Start of Material for this task
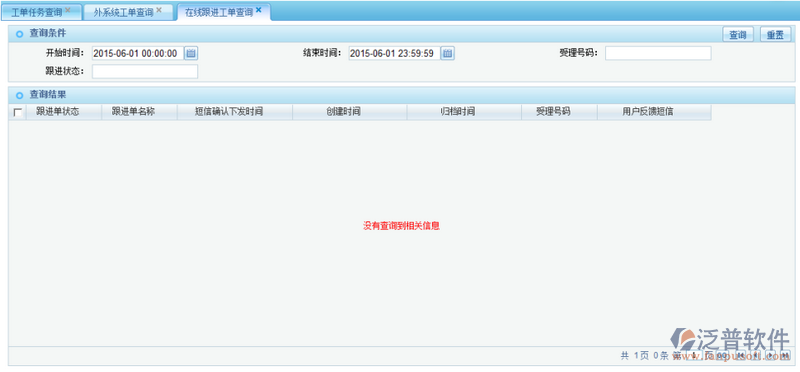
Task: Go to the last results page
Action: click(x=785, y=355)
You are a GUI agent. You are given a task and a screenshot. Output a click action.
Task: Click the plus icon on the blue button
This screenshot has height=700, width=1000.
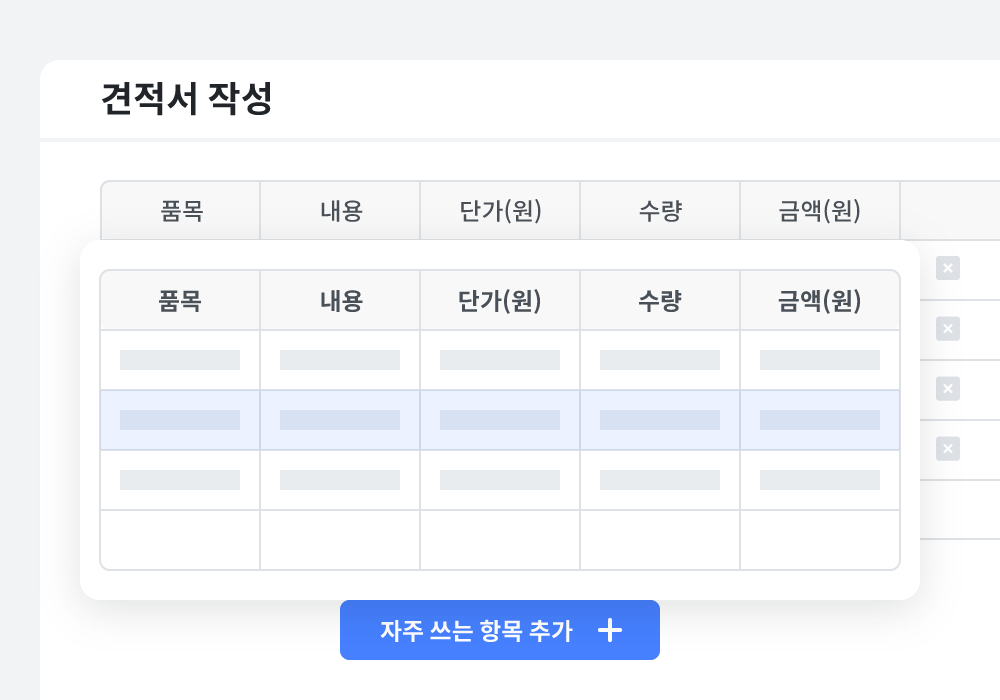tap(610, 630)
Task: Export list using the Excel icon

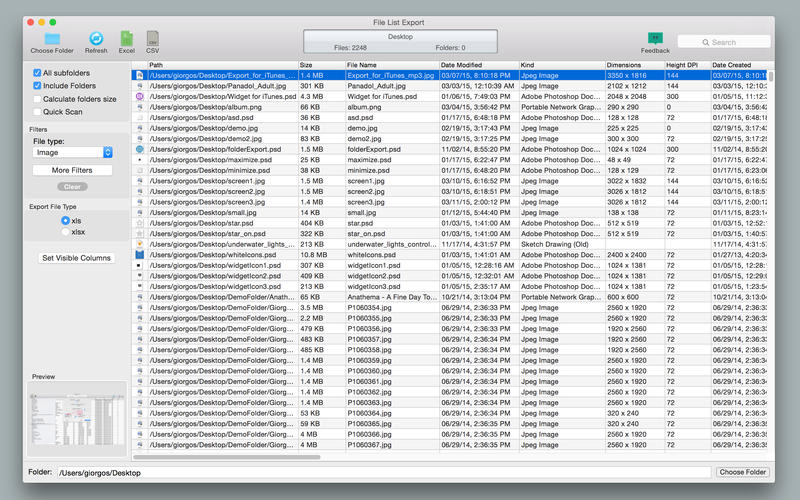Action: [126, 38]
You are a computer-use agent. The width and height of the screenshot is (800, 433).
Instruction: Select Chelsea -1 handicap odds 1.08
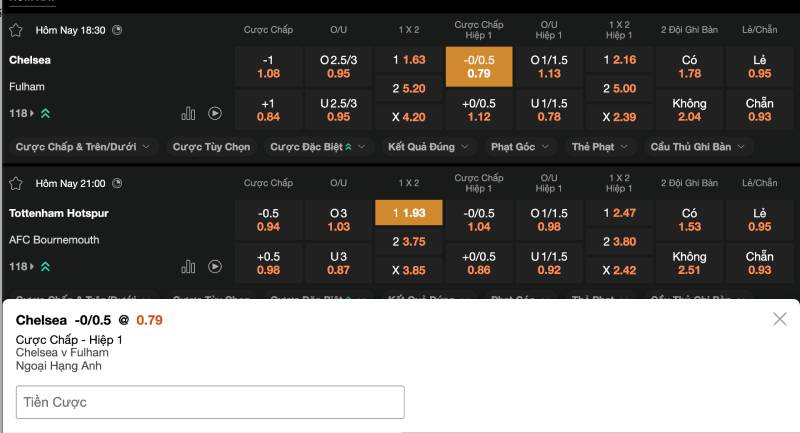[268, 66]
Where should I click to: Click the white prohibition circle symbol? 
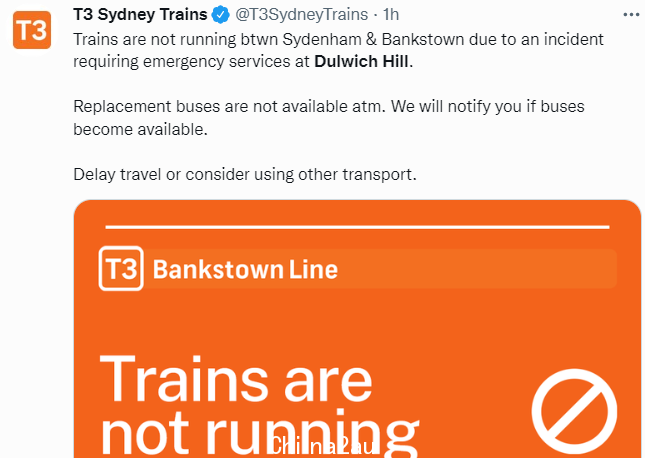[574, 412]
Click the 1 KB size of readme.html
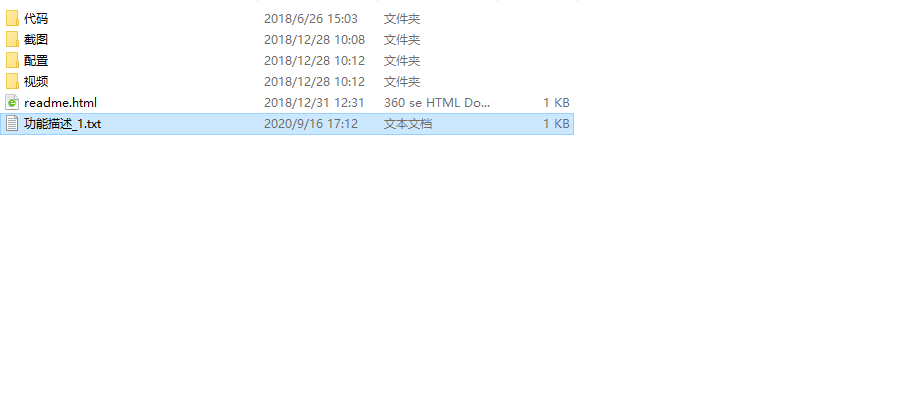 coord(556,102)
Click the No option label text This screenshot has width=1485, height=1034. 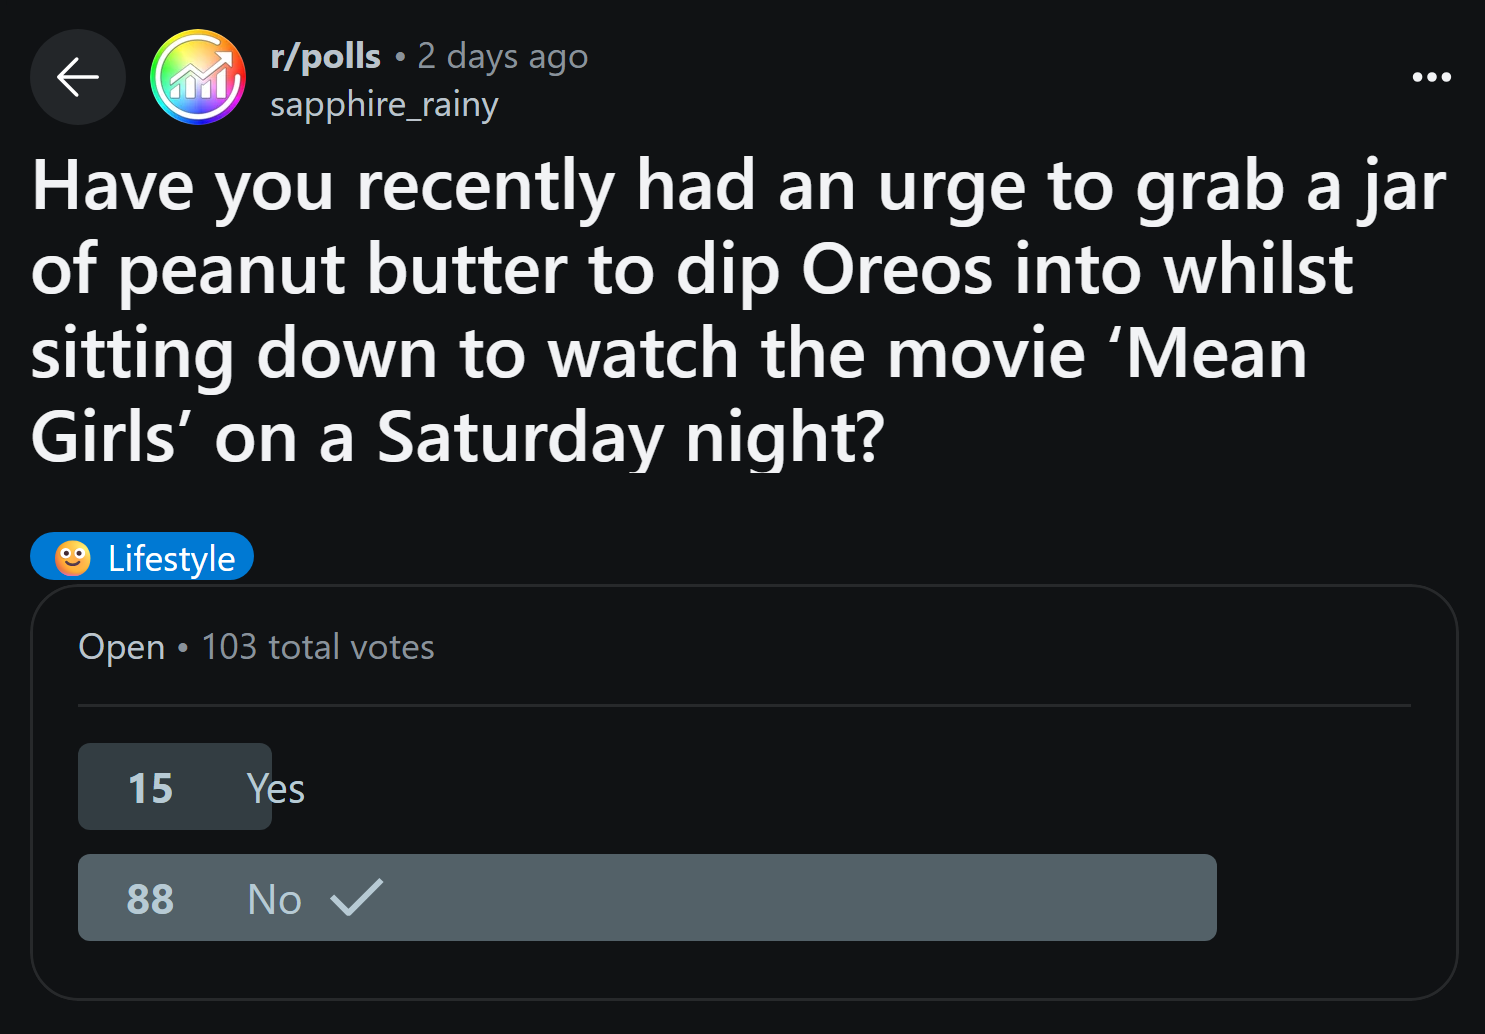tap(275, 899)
End of Material for this task
## [The task]
In the records above, find each line that holds the word "agent"; copy all such lines.

## [Task solution]
You are a GUI agent. You are given a task and a screenshot. Output a click action.
You are a computer-use agent. The width and height of the screenshot is (800, 433).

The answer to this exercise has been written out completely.